[Action item] Your answer must be the lines of the entries below, exactly as written, from the first line through the line containing "800x422 pixels.".

[Data supplied]
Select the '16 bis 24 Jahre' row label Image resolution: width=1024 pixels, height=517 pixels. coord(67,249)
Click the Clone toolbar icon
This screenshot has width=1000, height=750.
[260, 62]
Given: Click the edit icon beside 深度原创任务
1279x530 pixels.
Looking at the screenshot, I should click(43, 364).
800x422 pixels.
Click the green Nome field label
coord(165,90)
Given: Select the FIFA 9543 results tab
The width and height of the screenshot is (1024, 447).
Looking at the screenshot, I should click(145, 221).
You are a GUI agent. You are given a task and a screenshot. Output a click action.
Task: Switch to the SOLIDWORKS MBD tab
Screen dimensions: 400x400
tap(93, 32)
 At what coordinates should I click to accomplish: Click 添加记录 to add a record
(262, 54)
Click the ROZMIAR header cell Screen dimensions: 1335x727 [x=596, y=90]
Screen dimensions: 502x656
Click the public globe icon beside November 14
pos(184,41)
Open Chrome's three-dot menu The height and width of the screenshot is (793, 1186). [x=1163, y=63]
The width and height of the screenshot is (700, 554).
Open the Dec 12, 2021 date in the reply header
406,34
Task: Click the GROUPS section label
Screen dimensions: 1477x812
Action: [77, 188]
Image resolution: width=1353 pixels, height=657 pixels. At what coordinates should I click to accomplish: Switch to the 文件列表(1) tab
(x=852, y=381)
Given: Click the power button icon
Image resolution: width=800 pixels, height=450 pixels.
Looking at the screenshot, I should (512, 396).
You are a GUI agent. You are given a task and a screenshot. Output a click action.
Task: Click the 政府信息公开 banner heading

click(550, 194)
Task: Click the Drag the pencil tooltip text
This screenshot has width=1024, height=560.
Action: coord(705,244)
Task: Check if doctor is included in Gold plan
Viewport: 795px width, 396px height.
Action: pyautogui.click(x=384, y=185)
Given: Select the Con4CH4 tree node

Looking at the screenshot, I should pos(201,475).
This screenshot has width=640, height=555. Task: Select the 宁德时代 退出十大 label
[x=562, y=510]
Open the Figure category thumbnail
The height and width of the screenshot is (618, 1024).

[Exercise response]
Select the '16 bis 24 Jahre' row label Image resolution: width=1024 pixels, height=517 pixels. coord(67,249)
Click the Clone toolbar icon
This screenshot has width=1000, height=750.
[260, 62]
Given: Click the edit icon beside 深度原创任务
1279x530 pixels.
Looking at the screenshot, I should click(43, 364).
800x422 pixels.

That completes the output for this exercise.